The Court finds that the parties have identified a factual dispute on apportionment highlighted by competing expert testimony. The resolution of this dispute is not proper within the context of this motion to strike and instead is for the jury to decide. Accordingly, the Court does not find that Dr. Reed-Arthurs' report should be excluded on these bases.
B. Objections to Methodology
Samsung asserts that Dr. Reed-Arthurs' creation of, and subsequent analytical reliance on, a marginal consumer subgroup lacks “supporting literature or other indicia of reliability.” Dkt. No. 95 at 13. Samsung contends that Dr. Reed-Arthurs' process for waiting until the final results to decide whether to use the subgroup, as well as inconsistency with determining principles, compounds the unreliability. Dkt. No. 95 at 14-15. Samsung's further objections to the results of the analysis, specifically regarding “willingness-to-pay,” stem from this initial objection to the creation of the subgroup. Dkt. No. 95 at 14, 15-16. Mojo responds with citations to literature purportedly supporting Dr. Reed-Arthurs' approach to considering the “marginal subgroup of respondents.” Dkt. No. 116 at 10-13. Mojo also contends that Dr. Reed-Arthurs' principles for determining when to use the marginal subgroup are not inconsistent and Samsung relies on mischaracterizations of deposition testimony and of a previous case where Dr. Reed-Arthurs employed a similar methodology. Dkt. No. 116 at 13-16.

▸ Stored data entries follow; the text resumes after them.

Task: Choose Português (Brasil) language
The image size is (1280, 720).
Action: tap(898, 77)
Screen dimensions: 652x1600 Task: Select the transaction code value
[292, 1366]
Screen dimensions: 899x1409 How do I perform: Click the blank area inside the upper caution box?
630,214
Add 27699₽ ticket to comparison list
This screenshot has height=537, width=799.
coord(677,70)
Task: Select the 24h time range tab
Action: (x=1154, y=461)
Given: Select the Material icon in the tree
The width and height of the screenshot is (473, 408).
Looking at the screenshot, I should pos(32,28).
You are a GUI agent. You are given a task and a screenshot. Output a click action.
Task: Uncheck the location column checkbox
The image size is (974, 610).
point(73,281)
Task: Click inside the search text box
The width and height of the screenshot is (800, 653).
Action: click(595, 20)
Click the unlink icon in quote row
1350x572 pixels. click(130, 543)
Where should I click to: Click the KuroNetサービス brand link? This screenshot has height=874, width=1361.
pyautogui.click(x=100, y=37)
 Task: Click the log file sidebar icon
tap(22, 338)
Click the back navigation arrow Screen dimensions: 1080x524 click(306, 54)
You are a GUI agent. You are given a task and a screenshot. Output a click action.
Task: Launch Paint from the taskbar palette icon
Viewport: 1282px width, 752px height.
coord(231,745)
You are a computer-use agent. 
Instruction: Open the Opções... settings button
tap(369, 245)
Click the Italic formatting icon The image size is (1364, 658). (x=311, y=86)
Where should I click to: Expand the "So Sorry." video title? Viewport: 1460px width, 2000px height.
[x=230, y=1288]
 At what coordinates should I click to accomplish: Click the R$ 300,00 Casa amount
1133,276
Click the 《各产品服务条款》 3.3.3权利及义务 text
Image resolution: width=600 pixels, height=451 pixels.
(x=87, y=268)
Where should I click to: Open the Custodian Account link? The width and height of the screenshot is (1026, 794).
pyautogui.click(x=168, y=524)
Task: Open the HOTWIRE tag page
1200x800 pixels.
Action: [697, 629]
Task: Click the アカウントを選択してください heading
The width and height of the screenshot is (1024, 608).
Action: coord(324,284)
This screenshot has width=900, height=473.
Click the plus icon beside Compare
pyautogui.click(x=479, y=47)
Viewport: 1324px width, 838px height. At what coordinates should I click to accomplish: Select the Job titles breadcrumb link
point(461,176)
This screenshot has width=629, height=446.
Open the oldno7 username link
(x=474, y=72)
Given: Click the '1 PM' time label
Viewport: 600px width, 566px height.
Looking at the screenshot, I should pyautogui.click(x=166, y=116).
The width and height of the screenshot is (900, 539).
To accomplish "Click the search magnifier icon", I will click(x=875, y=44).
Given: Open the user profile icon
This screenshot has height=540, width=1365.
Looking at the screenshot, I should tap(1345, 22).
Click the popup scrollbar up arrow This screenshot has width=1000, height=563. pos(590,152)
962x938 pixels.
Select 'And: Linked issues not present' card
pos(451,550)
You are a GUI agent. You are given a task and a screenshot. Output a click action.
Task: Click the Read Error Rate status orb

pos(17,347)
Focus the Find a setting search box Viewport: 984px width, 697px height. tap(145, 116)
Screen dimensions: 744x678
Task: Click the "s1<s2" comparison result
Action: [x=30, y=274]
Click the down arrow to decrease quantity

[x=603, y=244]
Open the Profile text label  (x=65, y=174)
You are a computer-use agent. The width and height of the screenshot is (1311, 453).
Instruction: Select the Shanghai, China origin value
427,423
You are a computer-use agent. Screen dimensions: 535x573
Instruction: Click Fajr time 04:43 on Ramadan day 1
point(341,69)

The Court finds that Dr. Reed-Arthurs' testimony is sufficiently reliable and is not the product of unreliable principles or methods. Samsung's assertions regarding competing principles of analysis on this topic emphasize the need to assign this issue for determination by the jury. Samsung's concerns with the testimony and any perceived inconsistencies in testimony or application can be adequately addressed through vigorous cross-examination and presentation of contrary evidence.
Accordingly, the motion (Dkt. No.95) is DENIED.